Klasifikasi Gender Berbasis Wajah Menggunakan Metode Local Binary Pattern dan Random KNN
Main Author: | Armandani, Ruri |
---|---|
Format: | Thesis NonPeerReviewed |
Terbitan: |
, 2019
|
Subjects: | |
Online Access: |
http://repository.ub.ac.id/171545/ |
Daftar Isi:
- Klasifikasi gender otomatis berbasis citra wajah merupakan salah satu topik penelitian yang menarik di dalam dunia visi komputer. Sistem klasifikasi gender otomatis memiliki peran penting dalam pengembangan aplikasi seperti sistem pengawasan otomatis dan sistem monitoring.

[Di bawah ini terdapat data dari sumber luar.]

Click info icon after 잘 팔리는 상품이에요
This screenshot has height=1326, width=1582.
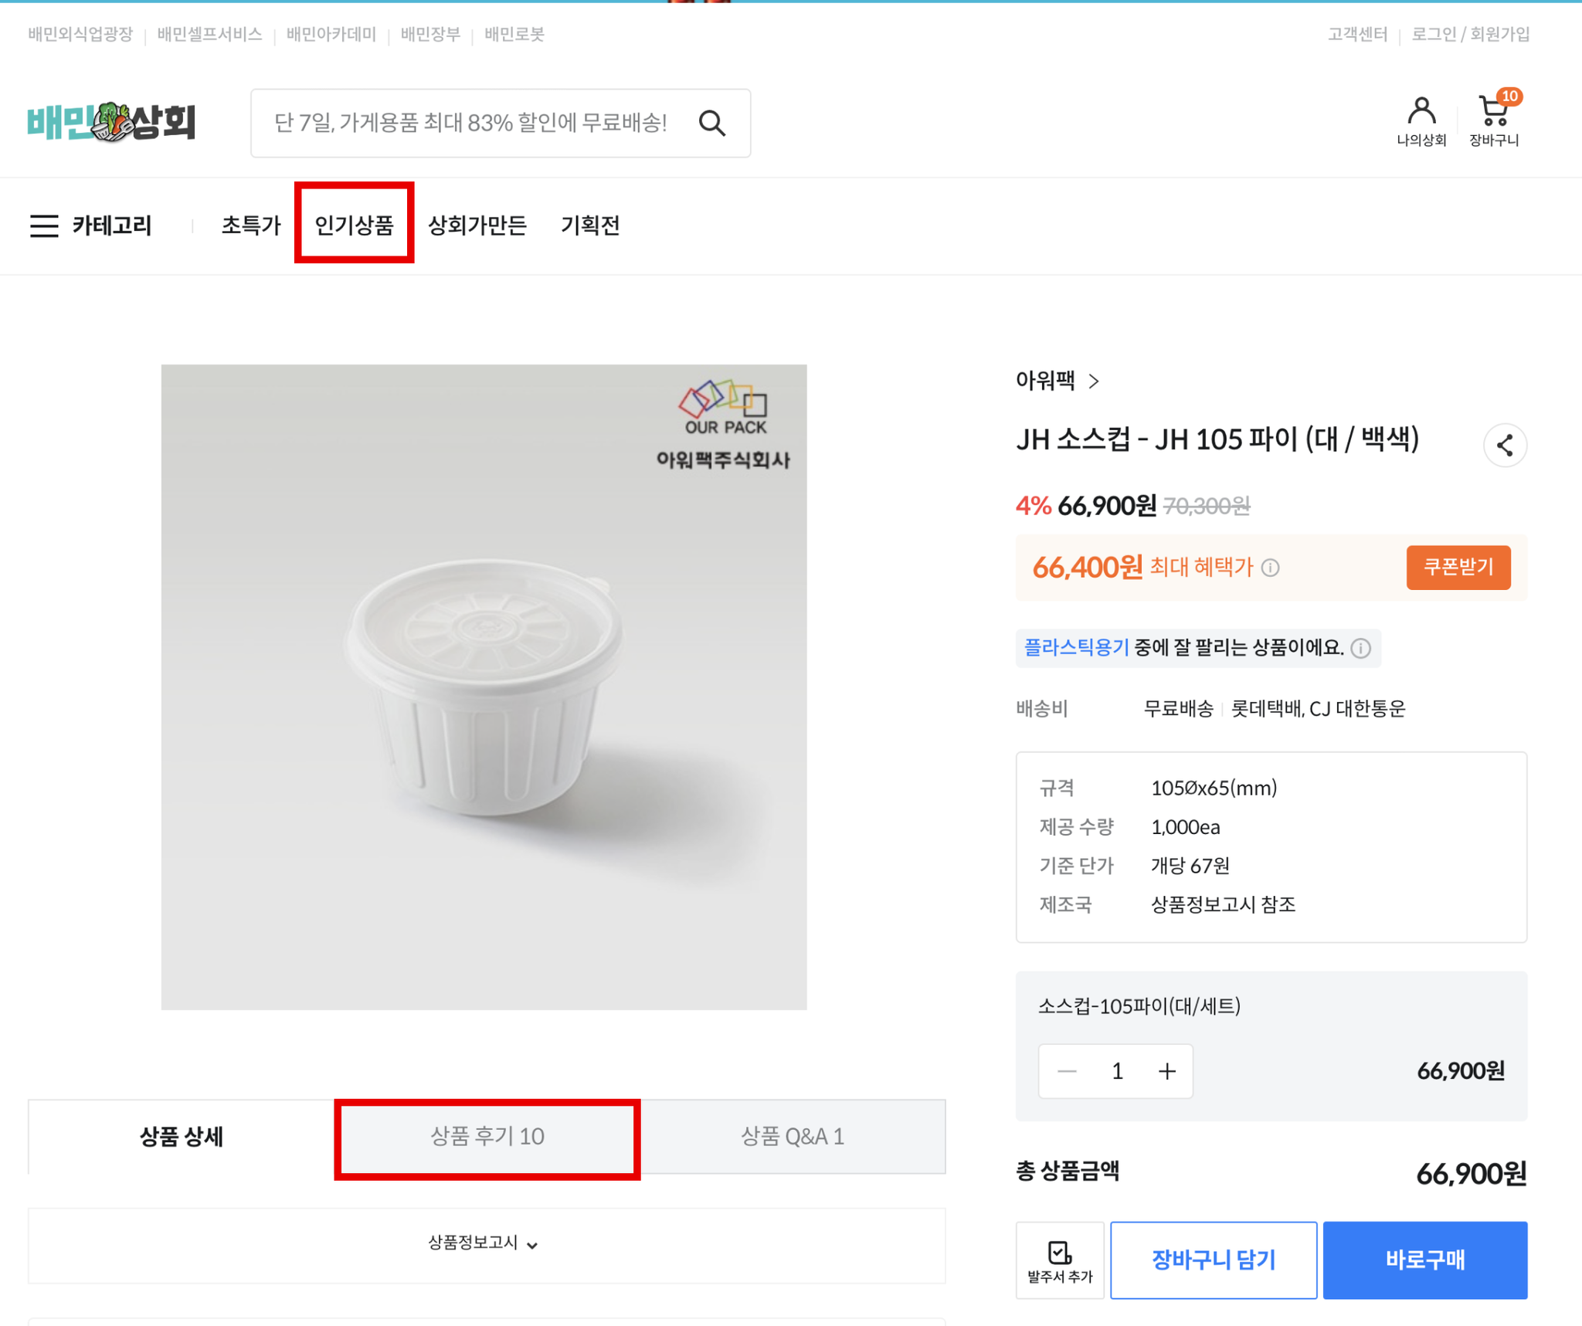tap(1361, 648)
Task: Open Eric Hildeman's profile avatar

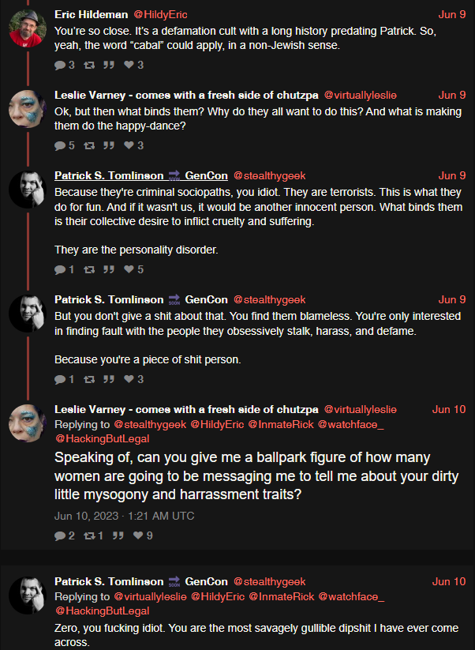Action: click(x=28, y=28)
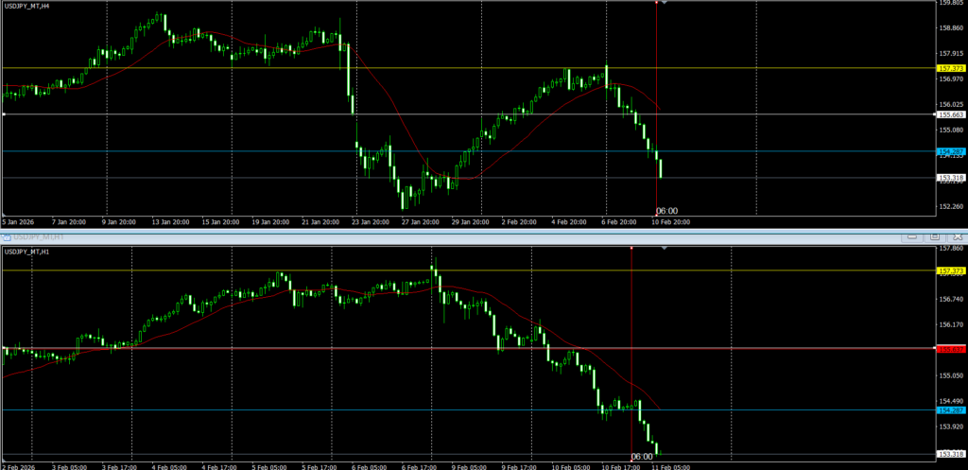
Task: Click the blue 154.287 price label on H4 chart
Action: 950,151
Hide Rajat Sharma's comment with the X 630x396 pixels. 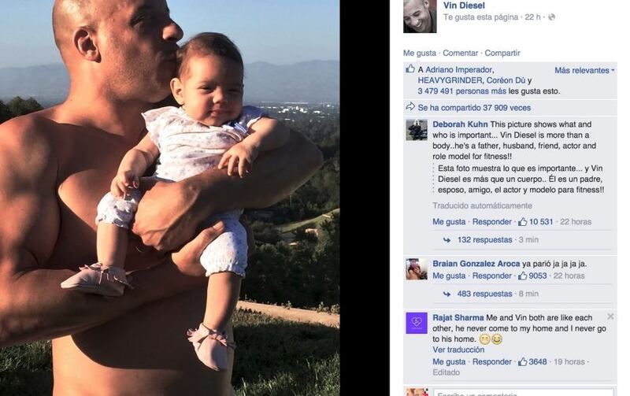coord(610,316)
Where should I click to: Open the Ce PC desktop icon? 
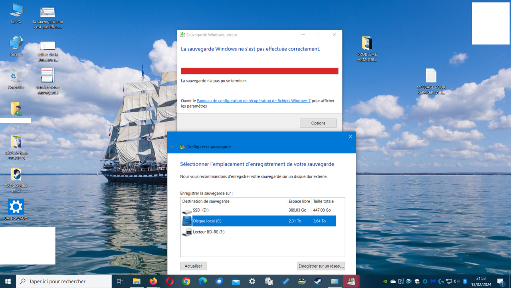click(x=16, y=10)
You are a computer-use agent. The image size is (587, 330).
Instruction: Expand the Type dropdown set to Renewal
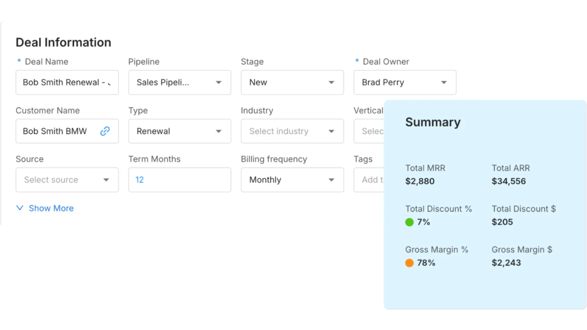coord(179,131)
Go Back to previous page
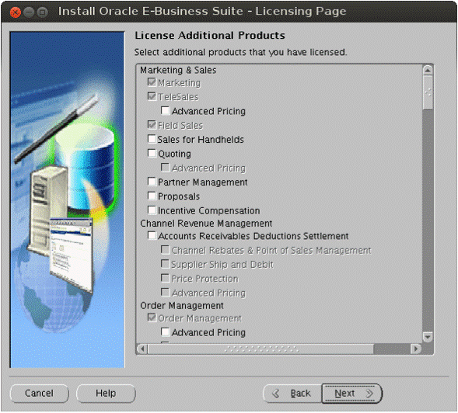Screen dimensions: 458x413 (292, 394)
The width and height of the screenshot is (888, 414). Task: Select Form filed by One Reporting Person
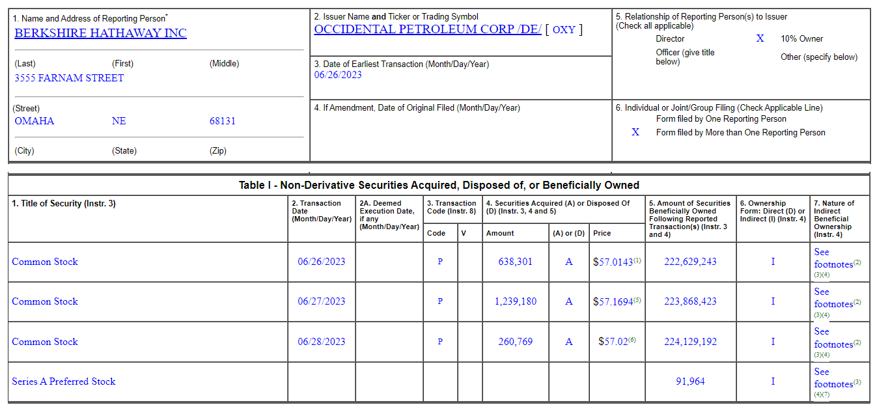click(721, 119)
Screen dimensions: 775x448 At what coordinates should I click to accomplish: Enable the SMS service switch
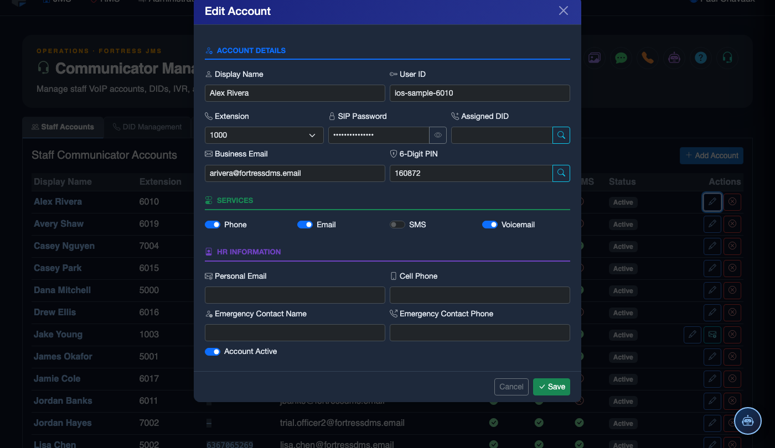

Namun, komputer sulit untuk menemukan ciri khusus yang dapat membedakan gender seseorang sehingga dibutuhkan penerapan metode ekstraksi ciri terlebih dahulu. Selain itu, pemilihan metode klasifikasi juga berperan penting dalam keakuratan mengklasifikasikan gender. Untuk menyelesaikan masalah tersebut, terdapat beberapa tahap yang dilakukan pada penelitian ini. Tahap awal pada penelitian ini adalah melakukan deteksi wajah. Setelah itu, dilakukan pre-processing untuk mendapatkan citra bagian wajah saja yang ukurannya diubah menjadi berukuran 100x100 piksel. Kemudian, proses ekstraksi ciri tekstur dengan metode Local Binary Pattern (LBP) dilakukan pada citra hasil pre-processing tersebut. Citra tekstur yang dihasilkan oleh LBP kemudian dibagi menjadi beberapa bagian kecil yang disebut region. Selanjutnya nilai histogram 32-bin diambil dari setiap region. Setelah itu, seluruh histogram yang didapatkan dari beberapa region tersebut digabungkan menjadi satu vektor yang kemudian menjadi fitur histogram yang digunakan untuk mengklasifikasikan gender. Lalu, proses klasifikasi dilakukan dengan menggunakan metode Random KNN. Berdasarkan hasil pengujian pada penelitian ini, fitur terbaik yang dihasilkan dari proses ekstraksi ciri LBP dengan jumlah region 7x6. Rata-rata akurasi tertinggi yang dihasilkan pada fitur tersebut adalah 72,5% dengan menggunakan parameter nilai k dan nilai r yang paling optimal yaitu k = 11 dan r = 29.